Из клиники Лэнс ехал домой сам не свой, впервые в жизни он не топил до упора педаль газа. Инстинктивно он хотел замедлиться, не спешить, ведь у него теперь осталось не так много времени.
Все мысли сгрудились вокруг карьеры, это была последняя неуклюжая попытка огородить себя от самого страшного; масштаб трагедии был куда шире того факта, что придется уйти из велоспорта. Лишь постепенно, по цепочке, он пришел к самой ужасной мысли, которую он прятал глубоко внутри: ему придется рассказать маме, не получится завести семью, ОН УМРЕТ.
По дороге Лэнс машинально позвонил агенту.
– У меня плохие новости, – сказал он глухим голосом. – Моей карьере пришел конец. Я болен.
Агенту было позвонить легче всего, а ведь еще предстояло сообщить Линде…
Но Лэнс недолго был слабым, теперь он не мог себе этого позволить. Он перестал бояться и, напротив, сильно разозлился на недуг, а это он умел делать очень хорошо. Он все думал, почему нужно отказываться от всего, если можно бороться? Ведь его организм был невероятным, почти таким же сверхмощным, как у Индурайна. Теперь ему нужно было снова вскочить на велосипед и не дать смерти настигнуть его.
Он приготовился к очередной супергонке, вот только на кону стояла жизнь.
…
Вскоре Лэнс лег под скальпель – ему сделали большой разрез от паха до живота, чтобы удалить главную опухоль. Линда, конечно, была рядом, одно ее присутствие творило чудеса.
Но врачи делали тесты и расстраивали звездного пациента. При первой стадии рака яичка прогнозы самые благоприятные, так как недуг не распространяется, при второй стадии аномальные клетки переходят в брюшные лимфатические узлы, при третьей, какую поставили Лэнсу, рак появляется в жизненно важных органах – например, в легких. Врачи обнаружили три раковых очага в организме Лэнса. Для многих это звучало бы как приговор, но Лэнс объявил смертельной болезни войну.
Через неделю после операции ему вставили крупные катетеры в грудь, чтобы он прошел курс агрессивной химиотерапии, причем эта пытка длилась три месяца. Перед химиотерапией он отправился в банк спермы, чтобы сохранить шанс на создание семьи, хотя на тот момент в его жизни не было человека, с которым он хотел бы завести детей. У него была только близкая подруга Лиза, с которой он строил отношения чуть дольше, чем обычно – с предыдущими девушками у Лэнса все было совсем несерьезно.
На пресс-конференции он сообщил миру о переменах в жизни.

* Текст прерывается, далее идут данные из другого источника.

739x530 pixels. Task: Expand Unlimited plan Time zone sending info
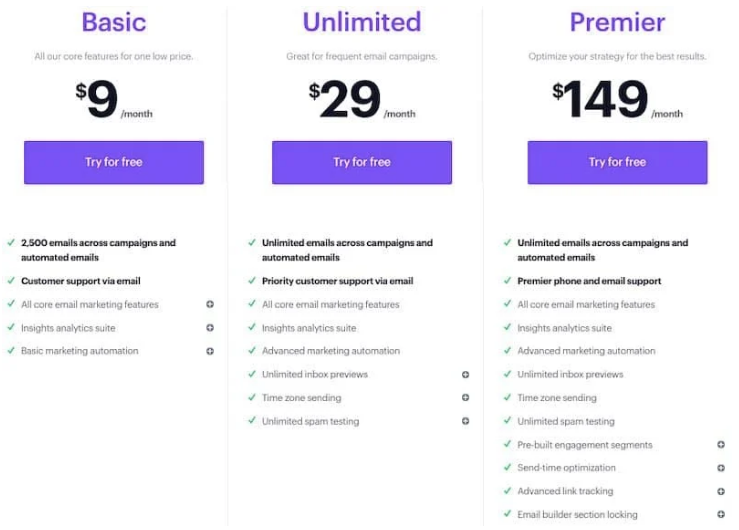pos(466,397)
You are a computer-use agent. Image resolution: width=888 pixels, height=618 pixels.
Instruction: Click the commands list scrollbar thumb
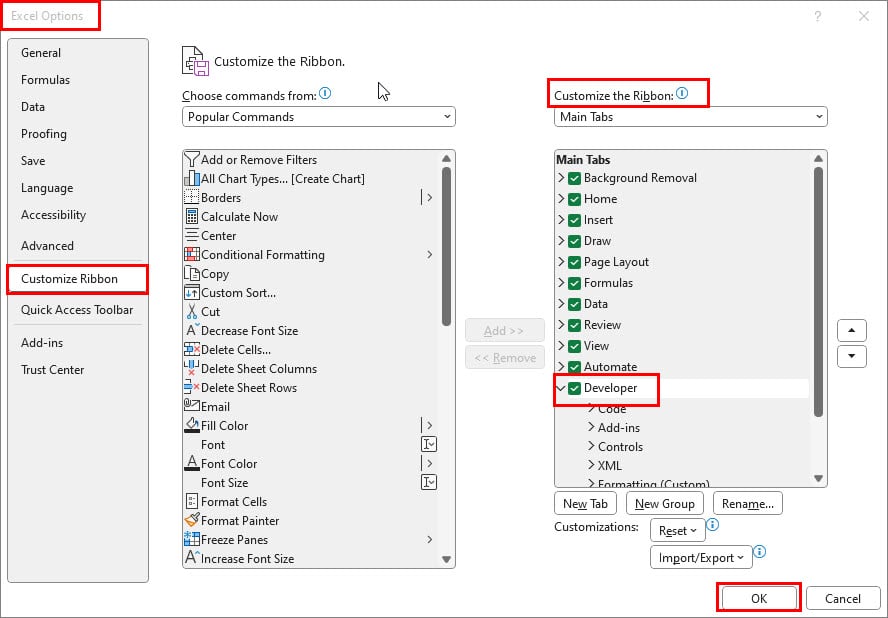click(x=446, y=246)
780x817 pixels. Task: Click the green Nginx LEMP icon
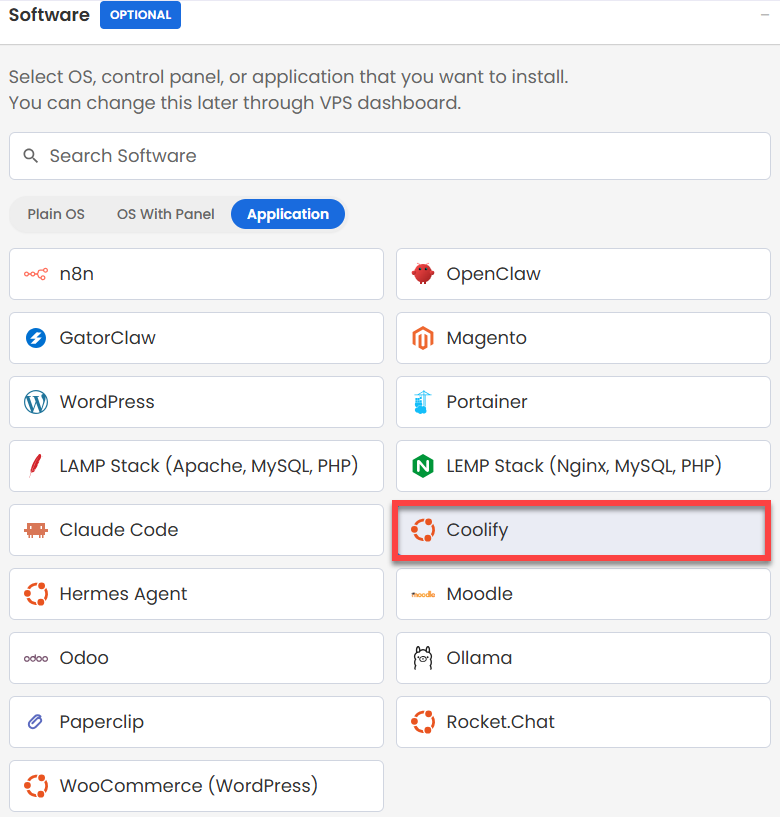(423, 466)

– Я намерен бороться, – сказал он, вглядываясь в ошеломленные лица журналистов. – И я смогу победить!
А потом он ушел на химиотерапию – ему вводили настолько токсичные вещества, что медсестры надевали на себя защиту от радиоактивности. На процедурах Лэнс видел других пациентов, некоторые не выдерживали химиотерапии, их начинало выворачивать наизнанку.
Первые сеансы Лэнс перенес стойко; крепкий организм, привыкший к регулярным проверкам на прочность, реагировал на лечение толерантно. Но аппетит пропал. Линда готовила сыну то, что не вызывало у него отвращения, и он старался есть. Еще он знал, что сила – в движении, и старался как можно больше ходить пешком, кататься на велосипеде. Любые мелочи могли сыграть роль в борьбе с болезнью.

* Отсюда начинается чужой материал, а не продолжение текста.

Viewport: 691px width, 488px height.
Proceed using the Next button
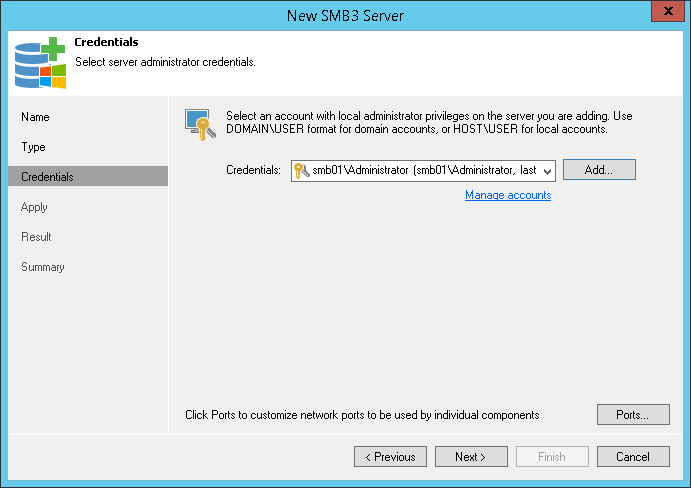pos(471,457)
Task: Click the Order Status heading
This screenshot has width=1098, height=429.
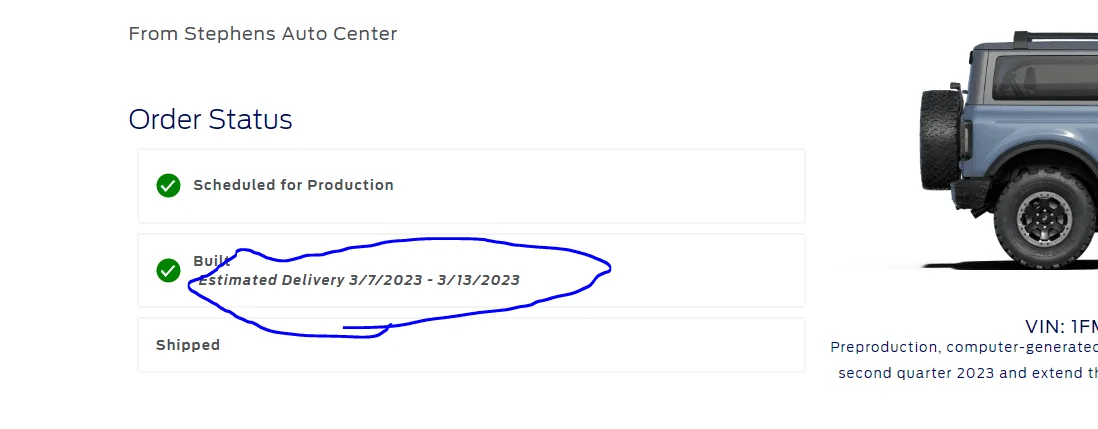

– Если бы вы жили 20 лет назад, то стали бы покойником уже через полгода, – сказал Лэнсу его лечащий онколог. – Ваши же шансы я бы оценил в 60-65 процентов.
Ему специально называли такие цифры, чтобы не убивать тягу к жизни. Лэнс узнал, что такой же недуг был у звезды американского футбола Брайана Пикколо, которому сначала диагностировали рак легких, но потом выяснилось, что все началось в другом органе – в итоге парень умер в 26 лет. Но врачи рассказывали Лэнсу, конечно же, и о тех, кто выжил, вдохновляя его.
Линда делала все, чтобы выглядеть бодро; она боялась задеть его чем-то, заставляла друзей Лэнса вести себя максимально тактично, подбирать слова. То, что происходило с сыном, отнимало у нее все силы, и иногда он слышал, как мама тихо плакала в другой комнате.
Дерзкого техасца сменил сосредоточенный на выздоровлении человек, который больше не имел права на нетерпимость – приходилось вместе с врачами взвешивать каждый шаг, быть хладнокровным и спокойным. Ему нужно было сохранять трезвую голову, учитывая, что он лечился без медицинской страховки. Контракт с Motorola истек, французы же не соглашались платить, поэтому лечение Лэнс оплачивал сам. Ему пришлось продать Porsche, антиквариат и другую роскошь.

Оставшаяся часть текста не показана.